To best leverage the SH potential, ACROSSING envisions an easy-to-use technology infrastructure which provides validated technology components and platforms built upon them. The technologies in the infrastructure should be modular and extensible, and can be re-used and automatically configured and integrated in a service infrastructure to facilitate wider adoption.
ACROSSING aims to combine the efforts of a multi-disciplinary network of 26 leading European research groups, industry partners, and user organisations, to develop an open SH technology infrastructure and train 15 ESRs across sectors on concepts and methodologies of SHs towards the PhD. To achieve this, ACROSSING designs 15 topically complementary research projects covering the four core SH research areas, i.e. sensing, context inference, human system interaction and service based infrastructure, and four main SH application categories, i.e. independent living with cognitive impairments, self-management of chronic diseases, wellbeing and empowerment of the elderly.

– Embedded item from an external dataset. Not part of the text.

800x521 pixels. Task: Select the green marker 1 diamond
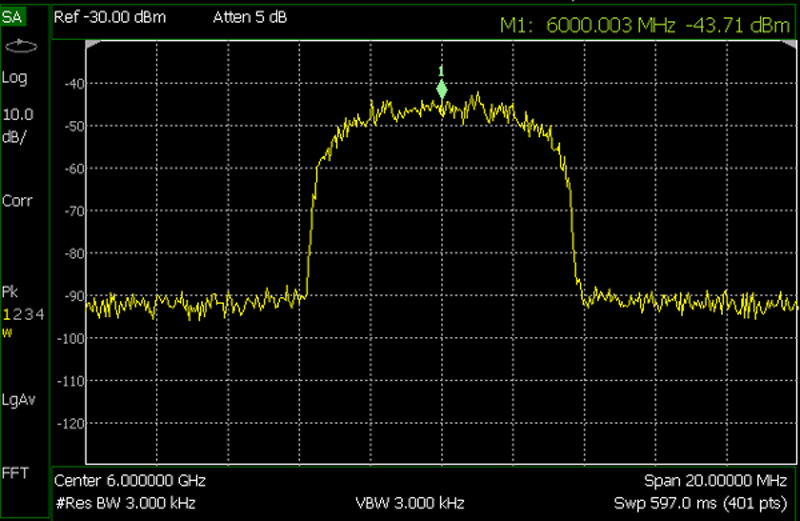point(442,90)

The ACROSSING network brings together all required knowledge, skills, and stakeholders to offer a comprehensive training programme including industry practice and longer-term benefit in establishing cross-institutional PhD programmes and further partner collaborations. This will ensure that ACROSSING realises maximum scientific, societal, economic and human (ESRs and stakeholders) values, thus leading to far-reaching long-standing impacts beyond the network
Overall objectives:
The project aims to change the way millions of the older people in Europe live and maintain wellbeing. The project aims to make a critical contribution towards an open smart home technology infrastructure by interlinking disciplines from sensing technologies, context inferences and interaction and considering key principles of social impact, ethics, security and privacy.
Scientific target:
Develop technologies for smart-home based assisted living, including 4 specialised technology infrastructures, a shared experiment data repository and guidelines for smart home development based on best-practice demonstrators.
Training target:
Educate 15 ESRs in multi-disciplinary, transferable skills to become future research leaders in assisted living and create networks for future collaborations among partners.
Social target:
Increase European innovation capacity and competitiveness in smart home technology through the collaboration of industry and academia by integrating 4 ICT-driven application demonstrators as best-practice examples for the envisioned open SH technology infrastructure.
Conclusions:
ACROSSING has achieved all its deliverables, milestones, ESR recruitment, and ultimately all its scientific and training objectives.